La inmensa mayoría de los católicos creemos que una cosa es la vida de fe y otra la economía. No faltan aquí y allá quienes roban, como Zaqueo, pero no bajan del árbol cuando Jesús los llama: se quedan entre las ramas. Suelen aderezar su discurso con una justificación ramplona: “ya doy de comer a los que trabajan para mí”. En el plano social alargan el pretexto diciendo que en esta jungla “el que no transa no avanza”.
Hace poco recibí de una prima hermana mía y de su marido un libro interesantísimo: Cathonomics de Anthony M. Annett. Traducido es algo así como Catonomía. El subtítulo lo explica: “Cómo la tradición católica puede crear una economía más justa”,
¿Y de qué trata? De los principios básicos de la Doctrina Social de la Iglesia, empezando por uno que solemos saltarnos “a la torera”: el destino universal de los bienes. Por ejemplo, el bien del agua. Los grandes consumidores piensan: “yo pago toda la que uso”. Pero el agua es de todos. Si uso más de lo que debo usar, le estoy quitando al otro. Aunque la pague más cara.

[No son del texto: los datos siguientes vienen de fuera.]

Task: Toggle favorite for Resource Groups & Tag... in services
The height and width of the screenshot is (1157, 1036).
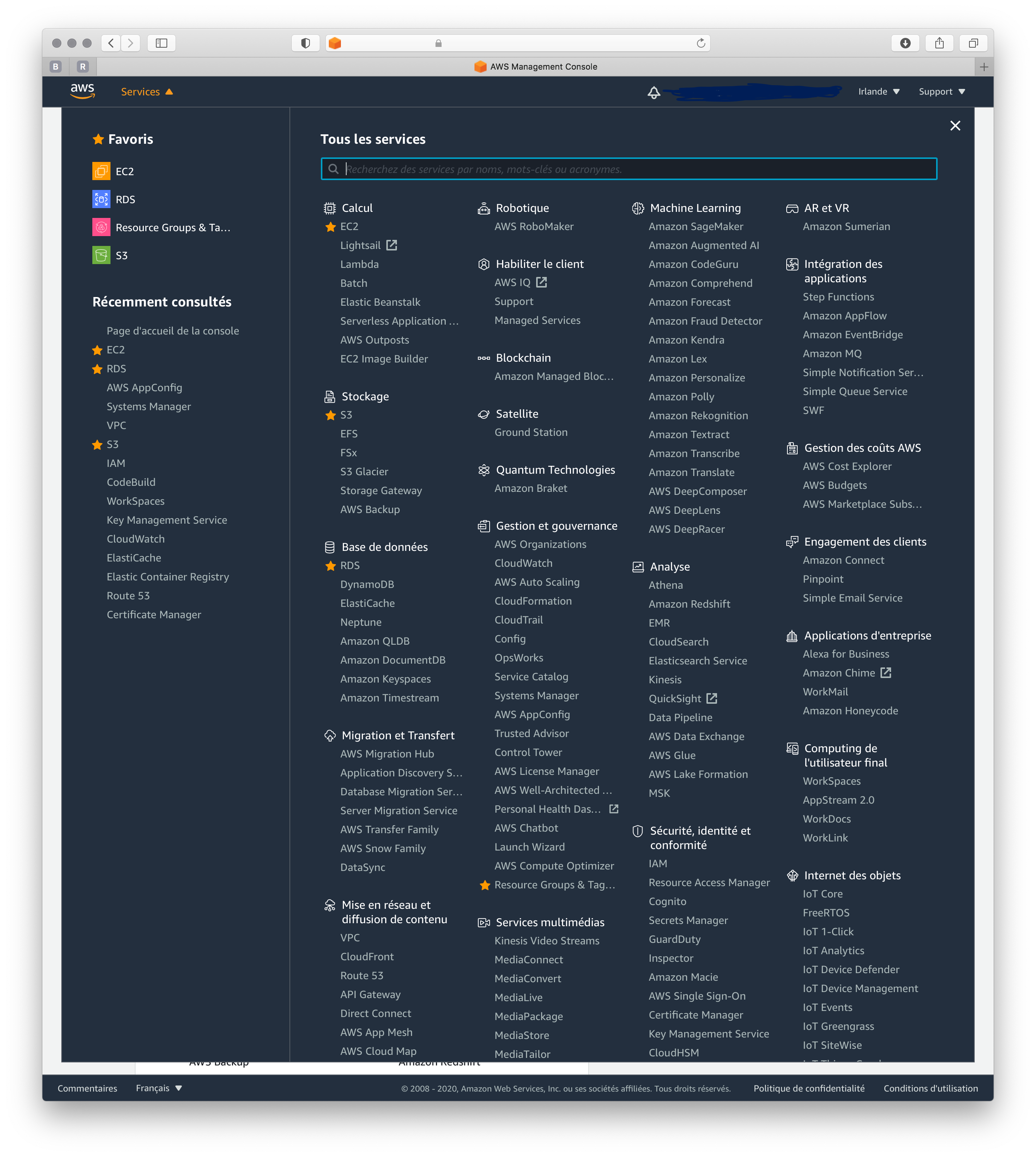Action: 484,884
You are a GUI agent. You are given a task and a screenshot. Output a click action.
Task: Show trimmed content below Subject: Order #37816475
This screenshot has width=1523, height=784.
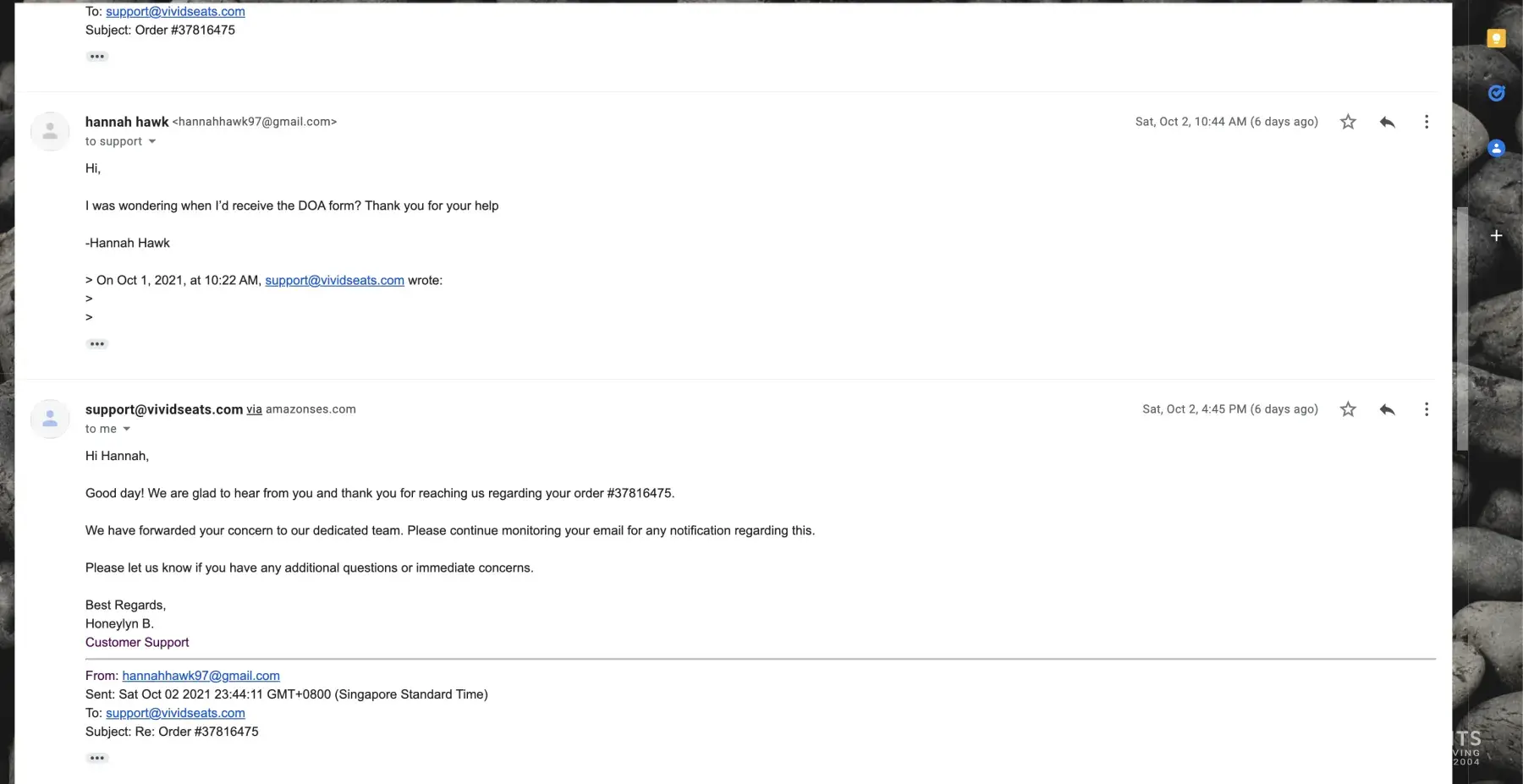tap(97, 57)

“La desigualdad es la raíz de todas las enfermedades sociales”, escribe Annett. Y Christine Lagarde, presidenta del Banco Central Europeo, lo confirma: “La política económica (de un país, de un Estado, de un Municipio, incluso de una colonia o un condominio) solo puede ser efectiva si se construye desde la base fundacional de un sistema de valores compartido”. Y el catolicismo provee de ese sistema robusto de valores: el primero de ellos es el que cantaba aquel conjunto setentero “¡Viva la gente!”. Cuando el niño le pregunta a su papá de qué color es la piel de Dios, el padre responde: “Negra, amarilla, roja y blanca es; todos son iguales a los ojos de Dios”.